The use of nebulizers allows you to:

  • improve drug delivery to the lungs without increasing the dose;
  • achieve significant drug savings;
  • use treatment regardless of age and severity of the disease.

Nebulizer therapy provides the highest percentage of drug delivery to the distal parts of the respiratory tract (compared to any other delivery devices), regardless of the patient’s inhalation force, and is most suitable for relieving an attack of suffocation (or cough) of any severity, as well as for basic step-by-step therapy with transferring the patient, when the condition is stabilized, to the use of drugs using other delivery devices.

Bronchodilators

  • Fenoterol (Berotec). The drug helps to dilate the bronchi and facilitate the passage of air flow through the respiratory tract narrowed by inflammation. For inhalation, 1–2 ml of the drug is used, the effect lasts for 3 hours. It is used symptomatically depending on the severity of bronchospasm. During an exacerbation, on average it is used up to 4 times a day. Inhalation of Berotek through a nebulizer has significant advantages over a metered aerosol can: the drug acts directly in the smallest bronchioles, and does not settle in the oropharynx, is not absorbed into the blood and does not cause a lot of side effects (increased blood pressure, arrhythmias, tremor). When using a spray can, you must hold your breath for a few seconds after administering the drug, which is not always possible during a severe attack, or in children. This is not necessary when using a nebulizer.
  • Salbutamol. Used when bronchospasm occurs. Available in special nebulas of 2.5 ml. One nebula is used for inhalation; the therapeutic effect lasts for 4–6 hours. The number of inhalations depends on the severity of the underlying disease.
  • Ipratropium bromide (Atrovent). Inhale 2–4 ml, the effect lasts 5–6 hours. The bronchodilating properties of the drug are somewhat weaker than those of Berotek, but it is practically free of side effects and is more often prescribed to patients with cardiovascular diseases.
  • Combined bronchodilator Berodual (fenoterol + atrovent). 2–4 ml of solution are inhaled, the number of procedures depends on the patient’s condition.

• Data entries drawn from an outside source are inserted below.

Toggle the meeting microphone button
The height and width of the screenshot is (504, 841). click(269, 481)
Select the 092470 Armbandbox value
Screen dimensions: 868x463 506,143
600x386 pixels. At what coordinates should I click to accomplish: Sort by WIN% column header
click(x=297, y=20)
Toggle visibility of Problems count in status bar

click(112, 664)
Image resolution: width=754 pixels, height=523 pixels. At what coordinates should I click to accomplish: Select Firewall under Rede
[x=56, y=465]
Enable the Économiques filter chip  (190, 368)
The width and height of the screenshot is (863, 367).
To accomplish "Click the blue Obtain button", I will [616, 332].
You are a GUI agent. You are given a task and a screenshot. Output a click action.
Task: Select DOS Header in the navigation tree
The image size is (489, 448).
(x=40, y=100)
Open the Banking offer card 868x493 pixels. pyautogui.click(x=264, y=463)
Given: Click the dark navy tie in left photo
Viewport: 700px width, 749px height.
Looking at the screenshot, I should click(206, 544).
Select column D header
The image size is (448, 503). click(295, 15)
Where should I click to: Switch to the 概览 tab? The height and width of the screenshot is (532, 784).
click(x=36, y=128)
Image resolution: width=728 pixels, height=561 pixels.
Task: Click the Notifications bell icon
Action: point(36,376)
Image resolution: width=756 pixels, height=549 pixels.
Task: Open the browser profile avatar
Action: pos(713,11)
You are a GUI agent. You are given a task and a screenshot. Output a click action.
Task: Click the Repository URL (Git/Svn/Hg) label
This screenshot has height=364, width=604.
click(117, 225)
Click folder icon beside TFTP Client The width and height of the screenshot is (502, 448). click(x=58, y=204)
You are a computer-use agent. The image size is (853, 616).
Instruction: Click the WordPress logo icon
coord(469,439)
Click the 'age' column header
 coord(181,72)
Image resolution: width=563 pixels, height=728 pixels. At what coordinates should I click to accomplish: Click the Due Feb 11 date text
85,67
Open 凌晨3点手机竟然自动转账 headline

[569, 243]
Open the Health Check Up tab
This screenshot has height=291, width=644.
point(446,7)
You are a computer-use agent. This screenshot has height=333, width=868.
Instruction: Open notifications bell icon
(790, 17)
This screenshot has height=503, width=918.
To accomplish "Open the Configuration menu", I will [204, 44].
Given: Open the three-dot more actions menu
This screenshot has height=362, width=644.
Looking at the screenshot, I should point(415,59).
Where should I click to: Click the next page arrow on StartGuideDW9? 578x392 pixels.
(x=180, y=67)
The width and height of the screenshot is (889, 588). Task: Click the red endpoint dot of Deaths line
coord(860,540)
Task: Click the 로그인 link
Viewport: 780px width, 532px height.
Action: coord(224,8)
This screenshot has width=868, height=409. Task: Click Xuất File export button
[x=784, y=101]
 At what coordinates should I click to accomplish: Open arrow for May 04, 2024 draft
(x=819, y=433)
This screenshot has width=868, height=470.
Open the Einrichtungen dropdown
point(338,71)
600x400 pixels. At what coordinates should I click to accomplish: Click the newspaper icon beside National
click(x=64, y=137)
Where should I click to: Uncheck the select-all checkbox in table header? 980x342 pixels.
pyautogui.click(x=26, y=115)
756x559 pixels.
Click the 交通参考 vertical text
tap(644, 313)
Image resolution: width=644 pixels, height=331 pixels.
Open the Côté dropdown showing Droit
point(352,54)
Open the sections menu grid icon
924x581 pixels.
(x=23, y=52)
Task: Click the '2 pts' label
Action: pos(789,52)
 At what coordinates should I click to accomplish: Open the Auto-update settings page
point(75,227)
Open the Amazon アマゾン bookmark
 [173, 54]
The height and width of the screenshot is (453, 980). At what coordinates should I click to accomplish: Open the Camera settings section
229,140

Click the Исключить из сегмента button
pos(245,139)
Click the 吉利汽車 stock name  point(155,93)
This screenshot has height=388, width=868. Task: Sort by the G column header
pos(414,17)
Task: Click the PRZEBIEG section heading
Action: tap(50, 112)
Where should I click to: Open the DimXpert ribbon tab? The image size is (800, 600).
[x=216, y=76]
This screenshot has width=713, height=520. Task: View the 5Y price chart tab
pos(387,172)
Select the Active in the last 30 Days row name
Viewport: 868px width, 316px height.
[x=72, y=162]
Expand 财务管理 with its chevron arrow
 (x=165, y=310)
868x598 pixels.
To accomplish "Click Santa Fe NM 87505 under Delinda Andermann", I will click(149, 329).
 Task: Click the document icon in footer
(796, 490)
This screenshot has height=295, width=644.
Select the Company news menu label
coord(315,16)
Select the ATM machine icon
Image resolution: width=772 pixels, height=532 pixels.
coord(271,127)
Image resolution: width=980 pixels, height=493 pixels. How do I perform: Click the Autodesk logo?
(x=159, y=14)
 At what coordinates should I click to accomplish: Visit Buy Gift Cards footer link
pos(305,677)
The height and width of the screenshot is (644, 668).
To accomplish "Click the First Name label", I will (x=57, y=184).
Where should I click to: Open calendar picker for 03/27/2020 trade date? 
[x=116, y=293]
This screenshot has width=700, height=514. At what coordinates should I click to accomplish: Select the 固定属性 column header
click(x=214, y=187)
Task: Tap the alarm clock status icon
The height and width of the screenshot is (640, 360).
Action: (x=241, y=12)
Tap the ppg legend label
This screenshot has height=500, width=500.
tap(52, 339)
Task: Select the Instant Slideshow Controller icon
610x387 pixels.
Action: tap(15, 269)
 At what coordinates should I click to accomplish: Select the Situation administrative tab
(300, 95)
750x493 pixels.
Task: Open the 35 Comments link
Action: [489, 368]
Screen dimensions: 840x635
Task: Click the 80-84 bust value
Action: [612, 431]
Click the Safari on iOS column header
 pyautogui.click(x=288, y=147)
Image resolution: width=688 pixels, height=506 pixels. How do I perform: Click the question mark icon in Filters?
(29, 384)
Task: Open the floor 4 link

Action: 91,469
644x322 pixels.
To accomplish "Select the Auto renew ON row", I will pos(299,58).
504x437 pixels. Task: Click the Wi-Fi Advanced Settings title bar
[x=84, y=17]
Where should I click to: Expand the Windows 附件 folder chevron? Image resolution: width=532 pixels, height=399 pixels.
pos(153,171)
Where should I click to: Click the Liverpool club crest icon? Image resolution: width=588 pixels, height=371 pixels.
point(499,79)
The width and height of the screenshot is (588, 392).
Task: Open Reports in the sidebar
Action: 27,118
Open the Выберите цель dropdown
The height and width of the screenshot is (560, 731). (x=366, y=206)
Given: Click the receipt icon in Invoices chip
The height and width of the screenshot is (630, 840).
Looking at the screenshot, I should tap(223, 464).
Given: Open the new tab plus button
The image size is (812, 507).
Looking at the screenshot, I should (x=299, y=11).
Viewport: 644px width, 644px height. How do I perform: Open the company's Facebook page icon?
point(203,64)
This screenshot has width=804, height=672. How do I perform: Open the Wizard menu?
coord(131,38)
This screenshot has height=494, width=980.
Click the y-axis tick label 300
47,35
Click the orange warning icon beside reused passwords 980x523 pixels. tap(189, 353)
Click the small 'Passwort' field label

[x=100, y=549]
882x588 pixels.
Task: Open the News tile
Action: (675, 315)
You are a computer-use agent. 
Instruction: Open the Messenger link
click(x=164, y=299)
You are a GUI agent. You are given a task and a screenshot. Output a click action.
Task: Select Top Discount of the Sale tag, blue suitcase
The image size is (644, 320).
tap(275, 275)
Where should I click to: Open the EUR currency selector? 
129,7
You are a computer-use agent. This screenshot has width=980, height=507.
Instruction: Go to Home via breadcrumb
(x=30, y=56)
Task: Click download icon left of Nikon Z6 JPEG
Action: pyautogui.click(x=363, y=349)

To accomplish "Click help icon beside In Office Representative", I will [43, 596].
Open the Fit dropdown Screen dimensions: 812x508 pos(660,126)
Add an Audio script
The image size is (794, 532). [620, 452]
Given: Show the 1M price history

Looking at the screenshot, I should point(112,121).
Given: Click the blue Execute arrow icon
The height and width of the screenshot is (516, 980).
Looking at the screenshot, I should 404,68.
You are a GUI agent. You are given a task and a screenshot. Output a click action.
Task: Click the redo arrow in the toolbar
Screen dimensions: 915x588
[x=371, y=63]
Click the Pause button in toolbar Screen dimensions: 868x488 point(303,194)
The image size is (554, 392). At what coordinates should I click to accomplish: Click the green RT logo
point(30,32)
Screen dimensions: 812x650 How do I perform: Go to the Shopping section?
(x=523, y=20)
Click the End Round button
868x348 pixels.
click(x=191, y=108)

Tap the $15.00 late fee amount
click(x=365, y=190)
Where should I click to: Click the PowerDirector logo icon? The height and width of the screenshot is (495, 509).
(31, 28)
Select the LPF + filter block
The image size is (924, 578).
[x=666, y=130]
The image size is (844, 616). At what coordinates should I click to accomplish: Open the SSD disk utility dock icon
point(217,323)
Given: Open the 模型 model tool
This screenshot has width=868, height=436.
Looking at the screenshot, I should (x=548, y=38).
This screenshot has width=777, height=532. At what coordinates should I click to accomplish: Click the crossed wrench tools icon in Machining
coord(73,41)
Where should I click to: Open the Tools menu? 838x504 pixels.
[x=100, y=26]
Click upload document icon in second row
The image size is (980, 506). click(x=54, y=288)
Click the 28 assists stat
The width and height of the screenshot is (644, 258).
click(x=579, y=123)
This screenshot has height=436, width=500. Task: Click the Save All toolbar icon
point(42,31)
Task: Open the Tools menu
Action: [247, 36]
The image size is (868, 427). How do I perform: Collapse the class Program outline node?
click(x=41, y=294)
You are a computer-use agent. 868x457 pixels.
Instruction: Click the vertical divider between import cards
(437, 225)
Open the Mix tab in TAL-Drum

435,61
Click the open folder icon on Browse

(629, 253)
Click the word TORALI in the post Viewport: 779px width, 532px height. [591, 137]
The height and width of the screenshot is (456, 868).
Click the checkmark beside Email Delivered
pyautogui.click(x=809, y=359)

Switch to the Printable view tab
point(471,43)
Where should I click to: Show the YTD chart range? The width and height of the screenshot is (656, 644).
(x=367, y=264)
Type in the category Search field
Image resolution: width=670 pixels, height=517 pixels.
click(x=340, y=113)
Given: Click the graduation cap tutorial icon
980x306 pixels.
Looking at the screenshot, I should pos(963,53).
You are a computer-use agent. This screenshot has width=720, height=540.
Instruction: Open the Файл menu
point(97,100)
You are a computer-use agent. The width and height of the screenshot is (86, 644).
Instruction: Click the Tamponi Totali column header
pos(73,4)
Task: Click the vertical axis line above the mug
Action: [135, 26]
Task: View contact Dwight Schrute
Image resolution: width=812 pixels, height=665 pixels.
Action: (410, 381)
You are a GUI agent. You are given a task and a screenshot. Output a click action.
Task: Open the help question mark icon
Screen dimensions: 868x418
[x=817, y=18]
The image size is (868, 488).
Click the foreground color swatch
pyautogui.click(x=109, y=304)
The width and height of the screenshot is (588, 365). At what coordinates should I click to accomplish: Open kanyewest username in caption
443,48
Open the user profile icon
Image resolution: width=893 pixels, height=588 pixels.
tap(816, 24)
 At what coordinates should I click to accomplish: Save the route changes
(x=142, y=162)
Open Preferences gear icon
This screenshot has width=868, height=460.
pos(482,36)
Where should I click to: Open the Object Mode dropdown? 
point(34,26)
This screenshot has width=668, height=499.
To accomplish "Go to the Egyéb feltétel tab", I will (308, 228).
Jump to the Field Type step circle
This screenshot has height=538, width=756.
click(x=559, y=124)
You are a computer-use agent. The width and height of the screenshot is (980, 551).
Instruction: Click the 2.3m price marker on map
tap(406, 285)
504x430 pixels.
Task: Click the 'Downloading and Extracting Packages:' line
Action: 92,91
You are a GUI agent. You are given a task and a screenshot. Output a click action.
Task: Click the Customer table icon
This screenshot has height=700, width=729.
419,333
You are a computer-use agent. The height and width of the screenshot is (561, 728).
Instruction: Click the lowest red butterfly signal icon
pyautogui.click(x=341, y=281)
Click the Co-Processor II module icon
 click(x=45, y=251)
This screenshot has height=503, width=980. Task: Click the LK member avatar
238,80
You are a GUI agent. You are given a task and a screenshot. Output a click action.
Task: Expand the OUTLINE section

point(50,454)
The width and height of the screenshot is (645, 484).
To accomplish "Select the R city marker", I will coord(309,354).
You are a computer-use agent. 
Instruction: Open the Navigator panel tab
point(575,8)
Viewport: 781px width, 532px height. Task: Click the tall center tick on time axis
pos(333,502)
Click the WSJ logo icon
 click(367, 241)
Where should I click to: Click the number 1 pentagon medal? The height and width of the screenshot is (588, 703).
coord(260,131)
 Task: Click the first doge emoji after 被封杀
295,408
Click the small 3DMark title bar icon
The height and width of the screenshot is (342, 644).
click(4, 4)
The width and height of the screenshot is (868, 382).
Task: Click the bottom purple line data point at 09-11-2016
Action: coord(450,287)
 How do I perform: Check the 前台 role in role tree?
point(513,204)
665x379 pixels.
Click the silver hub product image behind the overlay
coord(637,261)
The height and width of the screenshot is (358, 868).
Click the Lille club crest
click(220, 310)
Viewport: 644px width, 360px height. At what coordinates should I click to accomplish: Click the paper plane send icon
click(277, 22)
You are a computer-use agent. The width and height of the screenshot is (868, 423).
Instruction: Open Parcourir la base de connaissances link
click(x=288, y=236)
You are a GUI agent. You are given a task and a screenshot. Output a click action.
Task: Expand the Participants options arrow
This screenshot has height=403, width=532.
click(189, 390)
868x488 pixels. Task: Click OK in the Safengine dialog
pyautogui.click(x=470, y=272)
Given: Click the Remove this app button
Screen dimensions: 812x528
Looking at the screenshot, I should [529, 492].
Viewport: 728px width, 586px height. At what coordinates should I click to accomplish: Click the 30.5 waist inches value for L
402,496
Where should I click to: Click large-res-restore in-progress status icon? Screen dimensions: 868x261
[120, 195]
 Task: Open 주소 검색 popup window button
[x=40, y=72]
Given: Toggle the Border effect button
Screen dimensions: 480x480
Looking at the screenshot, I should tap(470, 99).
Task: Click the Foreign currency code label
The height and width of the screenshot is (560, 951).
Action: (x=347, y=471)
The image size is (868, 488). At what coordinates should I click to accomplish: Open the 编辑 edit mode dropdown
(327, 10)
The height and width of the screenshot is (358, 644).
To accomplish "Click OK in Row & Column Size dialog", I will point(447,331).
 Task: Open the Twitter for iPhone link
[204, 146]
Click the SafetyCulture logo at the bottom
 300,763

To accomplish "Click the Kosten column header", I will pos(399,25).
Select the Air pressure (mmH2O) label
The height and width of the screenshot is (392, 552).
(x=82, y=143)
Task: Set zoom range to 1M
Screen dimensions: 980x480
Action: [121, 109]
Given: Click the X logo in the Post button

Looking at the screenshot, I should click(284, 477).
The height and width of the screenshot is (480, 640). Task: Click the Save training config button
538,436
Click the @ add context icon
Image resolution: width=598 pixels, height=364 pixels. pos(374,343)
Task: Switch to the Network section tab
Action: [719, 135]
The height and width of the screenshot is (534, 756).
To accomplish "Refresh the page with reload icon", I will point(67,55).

Agents affecting sputum rheology

  • Lazolvan. The solution intended for inhalation is available in 100 ml bottles. Effectively dilutes viscous, difficult to separate sputum, as a result of which it becomes liquid and the patient can easily cough it up. Inhale 3 ml of the drug 4 times a day.
  • Fluimucil (acetylcysteine). Used as an expectorant, 3 ml several times a day.
  • Slightly alkaline mineral waters: “Borjomi”, “Narzan”, physiological solution in a dose of 3 ml 4 times a day.

Antibacterial and antiseptic agents

Should be used only in the presence of a clinical diagnosis of bacterial damage to the bronchi.

  • Fluimucil antibiotic IT. A two-component drug containing the antibiotic thiamphenicol and acetylcysteine, which effectively thins sputum. Prescribed for purulent bronchitis. The dry powder is dissolved in 5 ml of 0.9% sodium chloride and divided into 2 doses.
  • Dioxidin, miramistin. Broad-spectrum antiseptics. Used for purulent processes in a dose of 4 ml 2 times a day.
  • Furacilin. Antiseptic. Use a ready-made 0.02% solution, 4 ml 2 times a day.

Inhaled corticosteroids

Dexamethasone, budesonide, pulmicort. Nebulas 2 ml in various dosages. Used for broncho-obstructive syndrome. The dose and frequency depend on the severity of the disease and are selected by the doctor.

Lidocaine

In cases of obsessive dry cough, lidocaine inhalation through a nebulizer can be used as a symptomatic remedy. The drug, having local anesthetic properties, reduces the sensitivity of cough receptors and effectively suppresses the cough reflex. The most common indications for lidocaine inhalation are viral tracheitis, laryngitis and even lung cancer. You can inhale a 2% solution, available in ampoules, 2 ml 2 times a day. When prescribing several drugs simultaneously, the order should be observed. The first is a bronchodilator, after 10-15 minutes - an expectorant, after sputum is discharged - an anti-inflammatory or disinfectant.

Antibiotic therapy Treatment of prolonged and recurrent bronchitis of bacterial etiology should be aimed at eliminating the cause of the disease and eradicating the infectious pathogen. The leading role belongs to antibiotic therapy. Adequate antibiotic therapy allows not only to relieve the symptoms of acute inflammation, but also to eradicate the pathogen, reduce the frequency of relapses, and increase the interval between exacerbations, which ultimately improves the quality of life of patients.

Indications for use:

  • temperature above 38 °C, not decreasing for more than 3 days, temperature increase during treatment;
  • discharge of purulent sputum;
  • prolonged course (2–3 weeks without improvement);
  • serious condition: high fever, weakness, signs of intoxication;
  • increase in ESR up to 20 mm/hour, band shift, changes in blood count.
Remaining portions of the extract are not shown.